GIVEN RECORDS -
....
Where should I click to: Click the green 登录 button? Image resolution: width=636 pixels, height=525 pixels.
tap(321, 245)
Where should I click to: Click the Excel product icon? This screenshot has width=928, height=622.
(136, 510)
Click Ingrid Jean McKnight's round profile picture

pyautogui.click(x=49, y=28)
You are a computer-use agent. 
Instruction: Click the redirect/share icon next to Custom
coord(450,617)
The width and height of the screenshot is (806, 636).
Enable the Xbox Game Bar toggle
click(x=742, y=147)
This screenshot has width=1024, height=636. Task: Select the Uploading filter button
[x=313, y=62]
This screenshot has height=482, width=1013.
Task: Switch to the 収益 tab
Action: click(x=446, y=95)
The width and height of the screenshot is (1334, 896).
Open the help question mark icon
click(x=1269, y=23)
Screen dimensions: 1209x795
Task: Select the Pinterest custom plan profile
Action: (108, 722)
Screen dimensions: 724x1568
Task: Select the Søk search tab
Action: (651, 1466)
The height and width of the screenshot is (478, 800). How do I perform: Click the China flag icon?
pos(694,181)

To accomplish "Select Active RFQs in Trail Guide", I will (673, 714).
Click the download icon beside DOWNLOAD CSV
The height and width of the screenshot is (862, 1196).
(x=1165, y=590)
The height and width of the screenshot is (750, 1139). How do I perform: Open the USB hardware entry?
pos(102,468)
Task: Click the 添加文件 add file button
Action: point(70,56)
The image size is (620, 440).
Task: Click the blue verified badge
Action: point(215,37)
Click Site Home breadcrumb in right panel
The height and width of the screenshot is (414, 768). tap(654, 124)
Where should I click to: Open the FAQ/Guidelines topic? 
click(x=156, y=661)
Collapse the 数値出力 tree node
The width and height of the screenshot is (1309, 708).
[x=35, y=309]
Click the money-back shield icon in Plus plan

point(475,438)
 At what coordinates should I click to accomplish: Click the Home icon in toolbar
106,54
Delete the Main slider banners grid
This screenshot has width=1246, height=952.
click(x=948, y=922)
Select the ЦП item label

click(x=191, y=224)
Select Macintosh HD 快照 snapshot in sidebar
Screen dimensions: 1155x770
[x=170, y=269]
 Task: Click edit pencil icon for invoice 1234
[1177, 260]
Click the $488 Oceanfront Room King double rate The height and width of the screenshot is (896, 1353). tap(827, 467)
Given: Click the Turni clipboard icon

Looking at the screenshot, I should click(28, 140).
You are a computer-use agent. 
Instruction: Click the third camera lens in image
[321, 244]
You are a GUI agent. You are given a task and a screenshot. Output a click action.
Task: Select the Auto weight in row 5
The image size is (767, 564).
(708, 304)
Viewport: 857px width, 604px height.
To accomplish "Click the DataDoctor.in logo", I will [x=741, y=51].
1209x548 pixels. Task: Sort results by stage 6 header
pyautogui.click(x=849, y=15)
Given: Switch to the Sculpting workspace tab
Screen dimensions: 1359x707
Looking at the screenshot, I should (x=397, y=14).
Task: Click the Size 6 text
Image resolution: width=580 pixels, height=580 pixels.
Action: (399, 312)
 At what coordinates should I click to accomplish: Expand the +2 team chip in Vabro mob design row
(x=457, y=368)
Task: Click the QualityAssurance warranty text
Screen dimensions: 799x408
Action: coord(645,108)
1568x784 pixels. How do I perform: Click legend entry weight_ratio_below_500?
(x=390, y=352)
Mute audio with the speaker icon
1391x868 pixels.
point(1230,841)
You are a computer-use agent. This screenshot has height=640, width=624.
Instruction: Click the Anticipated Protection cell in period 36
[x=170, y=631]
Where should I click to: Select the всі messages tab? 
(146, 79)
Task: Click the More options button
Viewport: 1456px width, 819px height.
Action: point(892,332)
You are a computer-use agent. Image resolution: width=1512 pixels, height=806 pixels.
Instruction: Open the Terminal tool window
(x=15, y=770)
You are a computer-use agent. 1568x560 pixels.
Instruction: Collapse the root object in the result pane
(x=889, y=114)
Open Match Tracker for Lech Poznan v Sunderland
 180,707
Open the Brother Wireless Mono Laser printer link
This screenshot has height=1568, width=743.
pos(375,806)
....
WRITTEN EXERCISE -
Copy every one of the entries above word for word.

TASK ANSWER -
Where should I click to: Click the green 登录 button? Image resolution: width=636 pixels, height=525 pixels.
tap(321, 245)
Where should I click to: Click the Excel product icon? This screenshot has width=928, height=622.
(136, 510)
Click Ingrid Jean McKnight's round profile picture

pyautogui.click(x=49, y=28)
You are a computer-use agent. 
Instruction: Click the redirect/share icon next to Custom
coord(450,617)
The width and height of the screenshot is (806, 636).
Enable the Xbox Game Bar toggle
click(x=742, y=147)
This screenshot has width=1024, height=636. Task: Select the Uploading filter button
[x=313, y=62]
This screenshot has height=482, width=1013.
Task: Switch to the 収益 tab
Action: click(x=446, y=95)
The width and height of the screenshot is (1334, 896).
Open the help question mark icon
click(x=1269, y=23)
Screen dimensions: 1209x795
Task: Select the Pinterest custom plan profile
Action: (108, 722)
Screen dimensions: 724x1568
Task: Select the Søk search tab
Action: (651, 1466)
The height and width of the screenshot is (478, 800). How do I perform: Click the China flag icon?
pos(694,181)

To accomplish "Select Active RFQs in Trail Guide", I will (673, 714).
Click the download icon beside DOWNLOAD CSV
The height and width of the screenshot is (862, 1196).
(x=1165, y=590)
The height and width of the screenshot is (750, 1139). How do I perform: Open the USB hardware entry?
pos(102,468)
Task: Click the 添加文件 add file button
Action: point(70,56)
The image size is (620, 440).
Task: Click the blue verified badge
Action: point(215,37)
Click Site Home breadcrumb in right panel
The height and width of the screenshot is (414, 768). tap(654, 124)
Where should I click to: Open the FAQ/Guidelines topic? 
click(x=156, y=661)
Collapse the 数値出力 tree node
The width and height of the screenshot is (1309, 708).
[x=35, y=309]
Click the money-back shield icon in Plus plan

point(475,438)
 At what coordinates should I click to accomplish: Click the Home icon in toolbar
106,54
Delete the Main slider banners grid
This screenshot has width=1246, height=952.
click(x=948, y=922)
Select the ЦП item label

click(x=191, y=224)
Select Macintosh HD 快照 snapshot in sidebar
Screen dimensions: 1155x770
[x=170, y=269]
 Task: Click edit pencil icon for invoice 1234
[1177, 260]
Click the $488 Oceanfront Room King double rate The height and width of the screenshot is (896, 1353). tap(827, 467)
Given: Click the Turni clipboard icon

Looking at the screenshot, I should click(28, 140).
You are a computer-use agent. 
Instruction: Click the third camera lens in image
[321, 244]
You are a GUI agent. You are given a task and a screenshot. Output a click action.
Task: Select the Auto weight in row 5
The image size is (767, 564).
(708, 304)
Viewport: 857px width, 604px height.
To accomplish "Click the DataDoctor.in logo", I will [x=741, y=51].
1209x548 pixels. Task: Sort results by stage 6 header
pyautogui.click(x=849, y=15)
Given: Switch to the Sculpting workspace tab
Screen dimensions: 1359x707
Looking at the screenshot, I should (x=397, y=14).
Task: Click the Size 6 text
Image resolution: width=580 pixels, height=580 pixels.
Action: (399, 312)
 At what coordinates should I click to accomplish: Expand the +2 team chip in Vabro mob design row
(x=457, y=368)
Task: Click the QualityAssurance warranty text
Screen dimensions: 799x408
Action: coord(645,108)
1568x784 pixels. How do I perform: Click legend entry weight_ratio_below_500?
(x=390, y=352)
Mute audio with the speaker icon
1391x868 pixels.
point(1230,841)
You are a computer-use agent. This screenshot has height=640, width=624.
Instruction: Click the Anticipated Protection cell in period 36
[x=170, y=631]
Where should I click to: Select the всі messages tab? 
(146, 79)
Task: Click the More options button
Viewport: 1456px width, 819px height.
Action: point(892,332)
You are a computer-use agent. Image resolution: width=1512 pixels, height=806 pixels.
Instruction: Open the Terminal tool window
(x=15, y=770)
You are a computer-use agent. 1568x560 pixels.
Instruction: Collapse the root object in the result pane
(x=889, y=114)
Open Match Tracker for Lech Poznan v Sunderland
 180,707
Open the Brother Wireless Mono Laser printer link
This screenshot has height=1568, width=743.
pos(375,806)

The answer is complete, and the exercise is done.